### [Task requirements]
Copy exactly the lines of the material below that run from the one containing "Đỗ Thị Hải Yến" through the one containing "Làm cha mẹ (94, 776)". Copy no other lines.

### [Recorded data]
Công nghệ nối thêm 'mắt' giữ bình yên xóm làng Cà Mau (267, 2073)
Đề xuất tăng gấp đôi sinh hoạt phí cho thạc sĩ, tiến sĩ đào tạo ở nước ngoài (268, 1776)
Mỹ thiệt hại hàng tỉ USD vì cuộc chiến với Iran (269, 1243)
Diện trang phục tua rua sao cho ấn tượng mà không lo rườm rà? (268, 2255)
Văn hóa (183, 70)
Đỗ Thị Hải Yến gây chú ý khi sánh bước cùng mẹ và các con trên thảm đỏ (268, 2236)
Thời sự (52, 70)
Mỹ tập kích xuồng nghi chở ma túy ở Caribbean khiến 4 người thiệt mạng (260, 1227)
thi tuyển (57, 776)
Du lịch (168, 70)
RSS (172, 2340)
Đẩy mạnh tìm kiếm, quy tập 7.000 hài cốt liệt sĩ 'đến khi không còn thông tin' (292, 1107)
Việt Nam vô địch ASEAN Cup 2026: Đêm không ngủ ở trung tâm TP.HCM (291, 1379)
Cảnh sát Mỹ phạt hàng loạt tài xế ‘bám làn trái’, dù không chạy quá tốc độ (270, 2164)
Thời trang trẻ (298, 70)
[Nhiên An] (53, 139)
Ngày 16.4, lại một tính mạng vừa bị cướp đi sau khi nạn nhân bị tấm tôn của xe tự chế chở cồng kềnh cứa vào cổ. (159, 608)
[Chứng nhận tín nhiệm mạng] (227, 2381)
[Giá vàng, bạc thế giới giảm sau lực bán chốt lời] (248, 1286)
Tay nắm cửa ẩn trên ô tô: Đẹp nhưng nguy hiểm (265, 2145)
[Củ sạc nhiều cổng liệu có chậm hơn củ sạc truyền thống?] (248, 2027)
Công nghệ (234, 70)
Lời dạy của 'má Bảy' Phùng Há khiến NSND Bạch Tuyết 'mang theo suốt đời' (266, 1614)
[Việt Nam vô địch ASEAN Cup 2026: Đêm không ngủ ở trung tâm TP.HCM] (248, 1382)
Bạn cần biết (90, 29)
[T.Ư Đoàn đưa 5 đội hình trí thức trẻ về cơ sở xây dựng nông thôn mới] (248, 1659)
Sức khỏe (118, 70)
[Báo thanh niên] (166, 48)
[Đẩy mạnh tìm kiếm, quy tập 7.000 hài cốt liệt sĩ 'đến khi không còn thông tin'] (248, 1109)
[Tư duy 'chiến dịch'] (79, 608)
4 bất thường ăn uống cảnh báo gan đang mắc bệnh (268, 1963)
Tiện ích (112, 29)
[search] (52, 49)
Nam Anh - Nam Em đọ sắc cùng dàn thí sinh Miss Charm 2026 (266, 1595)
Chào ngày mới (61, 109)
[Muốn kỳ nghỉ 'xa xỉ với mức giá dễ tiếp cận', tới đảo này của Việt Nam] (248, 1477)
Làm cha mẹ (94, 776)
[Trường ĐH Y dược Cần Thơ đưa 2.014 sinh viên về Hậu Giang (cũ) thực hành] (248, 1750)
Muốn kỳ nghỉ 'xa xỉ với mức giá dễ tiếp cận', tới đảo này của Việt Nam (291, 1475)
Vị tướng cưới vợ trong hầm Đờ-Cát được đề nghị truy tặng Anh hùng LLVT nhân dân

### [Answer for this exercise]
Đỗ Thị Hải Yến gây chú ý khi sánh bước cùng mẹ và các con trên thảm đỏ (268, 2236)
Thời sự (52, 70)
Mỹ tập kích xuồng nghi chở ma túy ở Caribbean khiến 4 người thiệt mạng (260, 1227)
thi tuyển (57, 776)
Du lịch (168, 70)
RSS (172, 2340)
Đẩy mạnh tìm kiếm, quy tập 7.000 hài cốt liệt sĩ 'đến khi không còn thông tin' (292, 1107)
Việt Nam vô địch ASEAN Cup 2026: Đêm không ngủ ở trung tâm TP.HCM (291, 1379)
Cảnh sát Mỹ phạt hàng loạt tài xế ‘bám làn trái’, dù không chạy quá tốc độ (270, 2164)
Thời trang trẻ (298, 70)
[Nhiên An] (53, 139)
Ngày 16.4, lại một tính mạng vừa bị cướp đi sau khi nạn nhân bị tấm tôn của xe tự chế chở cồng kềnh cứa vào cổ. (159, 608)
[Chứng nhận tín nhiệm mạng] (227, 2381)
[Giá vàng, bạc thế giới giảm sau lực bán chốt lời] (248, 1286)
Tay nắm cửa ẩn trên ô tô: Đẹp nhưng nguy hiểm (265, 2145)
[Củ sạc nhiều cổng liệu có chậm hơn củ sạc truyền thống?] (248, 2027)
Công nghệ (234, 70)
Lời dạy của 'má Bảy' Phùng Há khiến NSND Bạch Tuyết 'mang theo suốt đời' (266, 1614)
[Việt Nam vô địch ASEAN Cup 2026: Đêm không ngủ ở trung tâm TP.HCM] (248, 1382)
Bạn cần biết (90, 29)
[T.Ư Đoàn đưa 5 đội hình trí thức trẻ về cơ sở xây dựng nông thôn mới] (248, 1659)
Sức khỏe (118, 70)
[Báo thanh niên] (166, 48)
[Đẩy mạnh tìm kiếm, quy tập 7.000 hài cốt liệt sĩ 'đến khi không còn thông tin'] (248, 1109)
[Tư duy 'chiến dịch'] (79, 608)
4 bất thường ăn uống cảnh báo gan đang mắc bệnh (268, 1963)
Tiện ích (112, 29)
[search] (52, 49)
Nam Anh - Nam Em đọ sắc cùng dàn thí sinh Miss Charm 2026 (266, 1595)
Chào ngày mới (61, 109)
[Muốn kỳ nghỉ 'xa xỉ với mức giá dễ tiếp cận', tới đảo này của Việt Nam] (248, 1477)
Làm cha mẹ (94, 776)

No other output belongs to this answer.